All children have an internal drive to develop language. Maria Montessori observed that the child rapidly acquires language from birth until six years of age without ever being taught. She believed that children from birth until three unconsciously take in their environment and shape themselves from any information and stimulation they encounter. Young children learn language simply by living around others who are using language. What language they acquire is dependent upon the culture or the environment which surrounds them. The television is unacceptable for language development, it has been found that language should be connected to emotion. For a child to acquire the language they must be spoken to directly.

“If you consider this absorbent mind in relation to language, you will understand how necessary it is to put a small child among people who speak well and correctly, and who talk a great deal.” – Maria Montessori

Language and communication skills are very important milestones in early childhood. Communication allows the child to express their needs and ideas to others.  Through language we are able to cooperate, collaborate, receive knowledge and pass knowledge to others.

Two ways to meet the child’s needs in this area:

Repeat new words when they are introduced (e.g., this is a spoon, a spoon)

 

Articulate carefully and speak slowly, at the child’s pace

 

In our toddler environments, we teach children songs and poems in a fun and engaging way. We encourage parents to do the same! We also constantly name objects in the environment. This is called expressive language.

Expressive language isn’t just about labeling but describing and expressing thoughts as well.  It is common for young children to experience frustration because they are not able to communicate their needs and feelings. Expressive language for toddlers includes skills that toddlers need to communicate and express their thoughts, needs, and emotions.

Is your toddler able to identify emotions like anger, sadness, hunger, or happiness? Are they able to talk about why they are sad? To help with this you can “sportscast” what you are seeing. “I see you are frustrated because you would like more milk.” This will give a name to what they are feeling and help them feel understood. It is also a good idea to have your child ask for something before giving it to them.

Other language activities:

Language Cards – Have them include real photos of items in your everyday living (household objects, clothing, animals like pets or farm animals, foods like fruit and vegetables) and the child’s interests. Later use the language cards for matching activities.

Language Baskets – With real items for the child to hold, name, and become familiar with.

Use real language – including technical or scientific names, there is no need to dumb down your language but more so expand on it.

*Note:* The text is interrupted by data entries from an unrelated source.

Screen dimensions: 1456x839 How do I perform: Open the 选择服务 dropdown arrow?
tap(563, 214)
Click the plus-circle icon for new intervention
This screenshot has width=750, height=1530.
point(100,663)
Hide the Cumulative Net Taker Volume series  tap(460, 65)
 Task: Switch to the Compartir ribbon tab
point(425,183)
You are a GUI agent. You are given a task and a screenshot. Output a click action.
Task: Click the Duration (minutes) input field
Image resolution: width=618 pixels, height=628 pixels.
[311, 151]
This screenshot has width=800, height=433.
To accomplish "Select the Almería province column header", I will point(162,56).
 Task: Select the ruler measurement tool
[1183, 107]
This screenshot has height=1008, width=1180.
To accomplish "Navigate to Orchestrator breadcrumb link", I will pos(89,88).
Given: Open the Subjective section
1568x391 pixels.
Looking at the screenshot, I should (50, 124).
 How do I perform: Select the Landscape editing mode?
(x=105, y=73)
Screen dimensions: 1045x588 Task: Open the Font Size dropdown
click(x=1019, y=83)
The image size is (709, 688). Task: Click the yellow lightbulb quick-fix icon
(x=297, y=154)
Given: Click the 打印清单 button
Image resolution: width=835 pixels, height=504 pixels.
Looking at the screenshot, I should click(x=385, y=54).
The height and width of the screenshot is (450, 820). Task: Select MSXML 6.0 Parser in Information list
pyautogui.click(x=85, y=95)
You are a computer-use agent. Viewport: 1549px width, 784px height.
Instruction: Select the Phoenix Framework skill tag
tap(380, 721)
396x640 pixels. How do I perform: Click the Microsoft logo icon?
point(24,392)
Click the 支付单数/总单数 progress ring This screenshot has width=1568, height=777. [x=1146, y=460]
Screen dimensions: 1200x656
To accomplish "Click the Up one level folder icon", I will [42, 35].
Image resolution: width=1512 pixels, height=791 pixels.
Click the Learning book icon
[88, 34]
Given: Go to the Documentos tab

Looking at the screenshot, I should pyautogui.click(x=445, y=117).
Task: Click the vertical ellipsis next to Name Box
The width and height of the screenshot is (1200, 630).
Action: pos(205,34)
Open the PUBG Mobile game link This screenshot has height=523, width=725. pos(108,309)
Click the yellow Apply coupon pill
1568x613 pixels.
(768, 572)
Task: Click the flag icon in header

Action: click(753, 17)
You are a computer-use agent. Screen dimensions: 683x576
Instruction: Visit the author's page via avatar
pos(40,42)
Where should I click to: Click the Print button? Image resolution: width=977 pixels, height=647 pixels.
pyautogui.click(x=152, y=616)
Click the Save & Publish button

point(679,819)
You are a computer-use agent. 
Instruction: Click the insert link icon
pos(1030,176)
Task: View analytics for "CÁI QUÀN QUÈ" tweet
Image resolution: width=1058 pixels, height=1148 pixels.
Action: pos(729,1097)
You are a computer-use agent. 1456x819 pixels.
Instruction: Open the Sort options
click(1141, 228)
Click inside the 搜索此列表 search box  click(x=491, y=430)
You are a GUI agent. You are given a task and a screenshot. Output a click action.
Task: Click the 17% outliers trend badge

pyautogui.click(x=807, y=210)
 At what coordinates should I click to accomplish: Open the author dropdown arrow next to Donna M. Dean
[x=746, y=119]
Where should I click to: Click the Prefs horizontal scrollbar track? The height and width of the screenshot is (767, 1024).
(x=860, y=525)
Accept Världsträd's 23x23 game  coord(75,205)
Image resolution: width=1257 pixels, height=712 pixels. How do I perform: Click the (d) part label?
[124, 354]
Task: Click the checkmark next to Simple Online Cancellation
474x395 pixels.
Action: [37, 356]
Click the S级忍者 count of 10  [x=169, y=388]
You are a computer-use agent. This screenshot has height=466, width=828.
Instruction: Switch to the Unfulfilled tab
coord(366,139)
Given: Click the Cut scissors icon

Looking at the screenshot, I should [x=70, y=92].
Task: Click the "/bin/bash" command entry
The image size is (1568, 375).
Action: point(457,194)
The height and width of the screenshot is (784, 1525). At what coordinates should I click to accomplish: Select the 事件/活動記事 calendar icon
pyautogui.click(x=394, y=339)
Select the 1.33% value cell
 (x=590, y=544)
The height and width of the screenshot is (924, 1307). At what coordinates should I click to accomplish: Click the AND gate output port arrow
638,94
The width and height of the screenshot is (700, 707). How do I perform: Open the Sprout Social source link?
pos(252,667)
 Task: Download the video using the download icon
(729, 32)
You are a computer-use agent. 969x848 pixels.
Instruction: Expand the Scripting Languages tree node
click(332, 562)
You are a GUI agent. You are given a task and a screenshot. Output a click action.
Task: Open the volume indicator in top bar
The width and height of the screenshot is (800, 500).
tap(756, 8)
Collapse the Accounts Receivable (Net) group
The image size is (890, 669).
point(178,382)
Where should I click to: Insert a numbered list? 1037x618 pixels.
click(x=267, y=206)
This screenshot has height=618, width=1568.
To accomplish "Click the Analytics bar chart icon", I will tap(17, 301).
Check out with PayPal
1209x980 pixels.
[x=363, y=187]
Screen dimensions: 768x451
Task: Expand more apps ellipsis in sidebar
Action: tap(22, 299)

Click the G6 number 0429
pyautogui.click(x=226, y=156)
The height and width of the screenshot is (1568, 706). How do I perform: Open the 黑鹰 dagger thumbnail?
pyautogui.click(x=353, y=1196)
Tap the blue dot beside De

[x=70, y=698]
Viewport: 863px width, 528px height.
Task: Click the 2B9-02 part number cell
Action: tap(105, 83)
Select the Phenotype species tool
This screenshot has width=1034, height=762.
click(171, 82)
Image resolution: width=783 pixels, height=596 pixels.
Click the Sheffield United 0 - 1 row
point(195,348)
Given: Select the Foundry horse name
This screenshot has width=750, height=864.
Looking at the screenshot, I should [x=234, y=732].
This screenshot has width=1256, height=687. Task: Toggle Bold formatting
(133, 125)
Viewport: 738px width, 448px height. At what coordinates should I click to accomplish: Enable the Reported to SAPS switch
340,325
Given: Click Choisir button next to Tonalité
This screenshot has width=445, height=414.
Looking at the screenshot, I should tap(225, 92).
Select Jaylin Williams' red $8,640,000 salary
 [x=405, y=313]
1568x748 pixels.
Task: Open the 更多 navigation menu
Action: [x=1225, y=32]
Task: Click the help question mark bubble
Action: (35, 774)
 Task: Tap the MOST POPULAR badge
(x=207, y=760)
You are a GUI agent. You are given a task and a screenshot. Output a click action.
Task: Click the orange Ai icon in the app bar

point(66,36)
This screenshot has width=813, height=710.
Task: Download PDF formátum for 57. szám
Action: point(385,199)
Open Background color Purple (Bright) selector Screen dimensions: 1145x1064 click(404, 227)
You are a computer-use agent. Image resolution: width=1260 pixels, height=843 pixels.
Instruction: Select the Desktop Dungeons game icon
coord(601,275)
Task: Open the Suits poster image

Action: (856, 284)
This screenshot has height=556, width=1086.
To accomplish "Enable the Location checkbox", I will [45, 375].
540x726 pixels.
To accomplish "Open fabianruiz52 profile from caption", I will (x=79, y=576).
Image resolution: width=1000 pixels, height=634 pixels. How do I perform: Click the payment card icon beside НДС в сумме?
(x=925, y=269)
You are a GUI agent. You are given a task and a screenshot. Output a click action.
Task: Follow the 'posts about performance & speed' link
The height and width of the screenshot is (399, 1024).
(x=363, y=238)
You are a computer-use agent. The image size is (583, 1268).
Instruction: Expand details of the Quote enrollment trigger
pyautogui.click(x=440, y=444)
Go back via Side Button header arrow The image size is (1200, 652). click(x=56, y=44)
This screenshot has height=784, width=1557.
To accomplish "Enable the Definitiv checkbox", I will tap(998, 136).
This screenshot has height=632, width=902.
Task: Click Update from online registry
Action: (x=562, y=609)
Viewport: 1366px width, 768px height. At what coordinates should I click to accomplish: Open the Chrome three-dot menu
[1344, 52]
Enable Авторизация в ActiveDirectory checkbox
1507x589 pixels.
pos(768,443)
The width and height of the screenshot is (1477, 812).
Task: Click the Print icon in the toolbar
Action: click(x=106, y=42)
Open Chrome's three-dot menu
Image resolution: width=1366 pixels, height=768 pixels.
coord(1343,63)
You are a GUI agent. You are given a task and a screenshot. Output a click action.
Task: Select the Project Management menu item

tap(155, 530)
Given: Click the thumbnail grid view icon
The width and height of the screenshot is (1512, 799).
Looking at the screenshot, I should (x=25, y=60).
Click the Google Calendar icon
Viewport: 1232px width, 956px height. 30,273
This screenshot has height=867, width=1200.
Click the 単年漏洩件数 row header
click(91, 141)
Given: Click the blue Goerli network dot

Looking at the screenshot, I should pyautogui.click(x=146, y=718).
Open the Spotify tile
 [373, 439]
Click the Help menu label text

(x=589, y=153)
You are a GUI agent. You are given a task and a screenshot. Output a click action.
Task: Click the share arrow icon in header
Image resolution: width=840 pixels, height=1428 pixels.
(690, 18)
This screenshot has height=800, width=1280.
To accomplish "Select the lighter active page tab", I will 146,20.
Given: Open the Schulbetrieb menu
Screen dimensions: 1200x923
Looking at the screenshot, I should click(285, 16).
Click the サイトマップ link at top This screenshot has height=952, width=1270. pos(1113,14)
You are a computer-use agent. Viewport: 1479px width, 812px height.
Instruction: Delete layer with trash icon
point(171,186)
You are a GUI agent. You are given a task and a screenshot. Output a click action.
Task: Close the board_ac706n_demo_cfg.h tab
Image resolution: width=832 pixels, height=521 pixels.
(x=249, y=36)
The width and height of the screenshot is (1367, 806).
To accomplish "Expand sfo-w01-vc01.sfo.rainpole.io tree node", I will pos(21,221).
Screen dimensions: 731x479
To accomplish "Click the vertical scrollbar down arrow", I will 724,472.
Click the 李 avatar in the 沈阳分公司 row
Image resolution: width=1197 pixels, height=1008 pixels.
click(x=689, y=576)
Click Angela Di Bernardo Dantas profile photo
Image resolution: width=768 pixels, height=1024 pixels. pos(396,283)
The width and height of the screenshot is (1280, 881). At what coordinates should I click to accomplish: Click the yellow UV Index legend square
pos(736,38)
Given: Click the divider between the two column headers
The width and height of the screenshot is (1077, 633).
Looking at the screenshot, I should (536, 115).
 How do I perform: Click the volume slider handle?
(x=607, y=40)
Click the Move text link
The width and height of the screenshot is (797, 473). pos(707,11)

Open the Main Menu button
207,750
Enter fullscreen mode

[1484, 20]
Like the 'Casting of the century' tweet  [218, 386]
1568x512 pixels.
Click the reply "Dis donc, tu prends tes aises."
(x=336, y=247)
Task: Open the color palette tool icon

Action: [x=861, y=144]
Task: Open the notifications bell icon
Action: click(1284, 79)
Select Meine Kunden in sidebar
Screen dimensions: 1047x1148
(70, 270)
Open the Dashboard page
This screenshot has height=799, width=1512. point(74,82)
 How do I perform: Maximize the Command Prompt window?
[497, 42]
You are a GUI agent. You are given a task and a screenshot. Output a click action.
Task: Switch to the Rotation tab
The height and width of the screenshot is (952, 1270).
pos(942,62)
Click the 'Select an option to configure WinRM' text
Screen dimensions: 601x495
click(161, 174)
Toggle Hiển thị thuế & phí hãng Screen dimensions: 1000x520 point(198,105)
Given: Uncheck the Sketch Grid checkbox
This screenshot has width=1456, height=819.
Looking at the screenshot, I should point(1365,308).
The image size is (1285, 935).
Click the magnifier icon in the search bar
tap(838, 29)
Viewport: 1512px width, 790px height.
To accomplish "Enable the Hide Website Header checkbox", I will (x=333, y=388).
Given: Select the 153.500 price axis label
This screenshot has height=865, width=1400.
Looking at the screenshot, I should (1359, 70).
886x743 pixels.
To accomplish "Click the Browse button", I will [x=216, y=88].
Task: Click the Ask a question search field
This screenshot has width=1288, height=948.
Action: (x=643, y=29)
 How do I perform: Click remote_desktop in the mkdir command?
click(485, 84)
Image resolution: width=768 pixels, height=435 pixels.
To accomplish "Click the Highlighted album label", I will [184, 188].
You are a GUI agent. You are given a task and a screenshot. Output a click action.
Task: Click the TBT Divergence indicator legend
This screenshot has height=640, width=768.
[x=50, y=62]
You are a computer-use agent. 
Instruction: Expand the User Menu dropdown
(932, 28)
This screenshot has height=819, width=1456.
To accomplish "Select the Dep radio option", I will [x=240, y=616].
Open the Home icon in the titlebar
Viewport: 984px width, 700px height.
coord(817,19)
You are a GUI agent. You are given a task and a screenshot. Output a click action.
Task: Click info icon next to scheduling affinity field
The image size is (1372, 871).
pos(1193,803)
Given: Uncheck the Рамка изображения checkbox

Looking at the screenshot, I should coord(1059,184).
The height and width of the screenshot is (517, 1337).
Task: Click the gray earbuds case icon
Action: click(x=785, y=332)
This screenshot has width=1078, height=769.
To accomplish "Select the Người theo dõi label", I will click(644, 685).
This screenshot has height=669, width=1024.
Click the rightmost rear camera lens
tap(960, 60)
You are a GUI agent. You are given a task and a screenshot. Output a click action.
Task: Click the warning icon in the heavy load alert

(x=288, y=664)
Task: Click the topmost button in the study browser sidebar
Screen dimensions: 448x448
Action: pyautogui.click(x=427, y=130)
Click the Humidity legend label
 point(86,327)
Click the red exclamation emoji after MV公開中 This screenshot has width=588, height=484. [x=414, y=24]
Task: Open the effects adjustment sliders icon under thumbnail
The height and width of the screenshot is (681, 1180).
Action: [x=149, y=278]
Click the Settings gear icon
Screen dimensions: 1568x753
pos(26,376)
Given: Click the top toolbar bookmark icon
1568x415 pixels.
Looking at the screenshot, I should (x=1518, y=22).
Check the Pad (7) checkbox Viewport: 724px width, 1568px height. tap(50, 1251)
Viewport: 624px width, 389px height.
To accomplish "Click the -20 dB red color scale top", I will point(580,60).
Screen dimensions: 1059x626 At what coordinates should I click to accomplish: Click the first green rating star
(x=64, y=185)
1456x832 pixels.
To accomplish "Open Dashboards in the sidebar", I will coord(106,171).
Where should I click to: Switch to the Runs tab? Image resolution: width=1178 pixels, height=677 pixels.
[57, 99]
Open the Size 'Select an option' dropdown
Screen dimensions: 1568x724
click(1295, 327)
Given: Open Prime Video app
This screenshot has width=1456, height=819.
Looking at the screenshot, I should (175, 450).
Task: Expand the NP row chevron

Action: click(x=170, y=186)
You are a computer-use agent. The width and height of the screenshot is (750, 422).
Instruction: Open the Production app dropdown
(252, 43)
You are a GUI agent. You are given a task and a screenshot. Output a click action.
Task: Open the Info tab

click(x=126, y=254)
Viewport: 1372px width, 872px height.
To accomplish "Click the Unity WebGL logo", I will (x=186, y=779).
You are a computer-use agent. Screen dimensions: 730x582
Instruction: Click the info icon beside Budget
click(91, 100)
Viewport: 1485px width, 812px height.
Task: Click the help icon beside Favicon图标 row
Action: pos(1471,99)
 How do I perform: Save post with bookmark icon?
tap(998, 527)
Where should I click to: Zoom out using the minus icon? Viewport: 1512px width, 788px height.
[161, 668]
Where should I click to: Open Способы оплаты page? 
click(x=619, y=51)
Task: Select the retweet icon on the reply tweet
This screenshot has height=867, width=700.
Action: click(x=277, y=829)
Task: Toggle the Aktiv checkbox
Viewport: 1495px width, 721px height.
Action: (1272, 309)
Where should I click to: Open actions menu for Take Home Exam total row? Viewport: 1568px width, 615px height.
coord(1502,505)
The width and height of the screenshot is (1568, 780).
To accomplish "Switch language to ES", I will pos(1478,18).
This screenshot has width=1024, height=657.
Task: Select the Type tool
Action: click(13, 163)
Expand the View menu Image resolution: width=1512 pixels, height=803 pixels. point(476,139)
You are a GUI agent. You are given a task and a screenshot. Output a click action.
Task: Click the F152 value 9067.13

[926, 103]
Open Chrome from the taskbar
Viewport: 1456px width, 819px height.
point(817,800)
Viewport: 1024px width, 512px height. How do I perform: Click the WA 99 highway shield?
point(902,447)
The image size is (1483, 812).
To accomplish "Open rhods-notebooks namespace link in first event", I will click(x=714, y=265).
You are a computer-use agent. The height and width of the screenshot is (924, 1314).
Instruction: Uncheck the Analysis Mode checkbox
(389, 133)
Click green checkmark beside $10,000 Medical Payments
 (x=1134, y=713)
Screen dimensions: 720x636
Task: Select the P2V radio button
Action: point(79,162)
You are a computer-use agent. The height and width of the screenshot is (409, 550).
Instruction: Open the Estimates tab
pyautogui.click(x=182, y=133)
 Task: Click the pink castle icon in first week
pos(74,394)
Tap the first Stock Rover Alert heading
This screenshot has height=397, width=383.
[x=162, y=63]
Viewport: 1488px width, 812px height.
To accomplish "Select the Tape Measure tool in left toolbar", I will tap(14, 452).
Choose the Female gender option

Talk to the child from birth – from birth we talk to the infant, we tell them what we are doing, what is going to happen next, this not only shows respect, it strengthens bonds and develops communication skills (listening, non-verbal communication) very early.

Imaginative play

Children who have not yet developed their expressive language skills can still understand, absorb and learn from their environment. As parents and caregivers, we need to constantly encourage their curiosity! We work to provide endless opportunities for the children to speak and practice using their new language. If they are to become masters of their language, they must gain experience using it. Once the child is able to better express themselves, their personality begins to shine.

“We must speak clearly to the child, give [them] the right words and repeat them often… In this way we can stimulate the explosion into language, which is being prepared.”